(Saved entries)
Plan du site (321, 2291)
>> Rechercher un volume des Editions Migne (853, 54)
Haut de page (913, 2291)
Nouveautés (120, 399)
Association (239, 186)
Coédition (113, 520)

Exercise requirements: Transcribe all the entries, keeping each one exactly as it is.

Task output:
Plan du site (321, 2291)
>> Rechercher un volume des Editions Migne (853, 54)
Haut de page (913, 2291)
Nouveautés (120, 399)
Association (239, 186)
Coédition (113, 520)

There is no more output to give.